The SI Anthology, generally recognized as the most comprehensive and accurately translated collection of situationist writings in English, presents a chronological survey of the group’s activities and development as reflected in articles from its French journal and in a variety of leaflets, pamphlets, filmscripts and internal documents, ranging from their early experiments in urban “psychogeography” and cultural subversion to their lucid analyses of the Watts riot, the Vietnam war, the Prague Spring, the Chinese “Cultural Revolution” and other crises and upheavals of the sixties.

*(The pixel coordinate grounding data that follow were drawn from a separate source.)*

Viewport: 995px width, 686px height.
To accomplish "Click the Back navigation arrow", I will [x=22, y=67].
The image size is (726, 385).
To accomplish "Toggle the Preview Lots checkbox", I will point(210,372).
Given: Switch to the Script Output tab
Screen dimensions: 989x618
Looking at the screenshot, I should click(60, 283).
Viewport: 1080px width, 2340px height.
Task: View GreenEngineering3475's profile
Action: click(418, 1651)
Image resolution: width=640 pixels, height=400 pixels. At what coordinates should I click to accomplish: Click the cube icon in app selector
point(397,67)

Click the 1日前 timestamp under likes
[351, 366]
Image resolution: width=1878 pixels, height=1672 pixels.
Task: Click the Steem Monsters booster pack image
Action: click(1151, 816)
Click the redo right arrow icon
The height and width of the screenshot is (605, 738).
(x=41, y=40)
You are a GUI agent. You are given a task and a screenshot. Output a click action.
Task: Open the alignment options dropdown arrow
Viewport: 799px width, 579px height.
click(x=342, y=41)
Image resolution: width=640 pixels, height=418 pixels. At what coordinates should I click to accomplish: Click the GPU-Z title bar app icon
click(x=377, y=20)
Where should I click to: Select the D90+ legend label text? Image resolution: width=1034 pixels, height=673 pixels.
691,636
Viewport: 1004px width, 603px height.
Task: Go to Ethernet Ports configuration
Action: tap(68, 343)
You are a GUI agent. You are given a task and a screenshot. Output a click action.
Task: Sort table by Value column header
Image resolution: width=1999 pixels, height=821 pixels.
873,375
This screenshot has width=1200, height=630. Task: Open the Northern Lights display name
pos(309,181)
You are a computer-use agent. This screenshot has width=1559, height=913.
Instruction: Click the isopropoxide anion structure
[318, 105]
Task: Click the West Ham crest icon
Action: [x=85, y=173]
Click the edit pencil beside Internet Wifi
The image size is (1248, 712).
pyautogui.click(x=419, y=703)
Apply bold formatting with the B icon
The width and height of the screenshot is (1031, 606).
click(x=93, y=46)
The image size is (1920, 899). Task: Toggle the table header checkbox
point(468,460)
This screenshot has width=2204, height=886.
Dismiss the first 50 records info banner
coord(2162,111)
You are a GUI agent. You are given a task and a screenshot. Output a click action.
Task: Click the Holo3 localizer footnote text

A greatly revised, and expanded edition, with over 100 pages of new material.”

First published in 1981
Translated by Ken Knabb
Publisher Bureau of Public Secrets, Berkeley, CA, 2006
No copyright. Any of the texts in this book may be freely reproduced, translated or adapted, even without mentioning the source.
ISBN 0939682044, 9780939682041
532 pages
via quackalist

Reviews: Libero Andreotti (J Architectural Education, 1996), Not Bored! (2007).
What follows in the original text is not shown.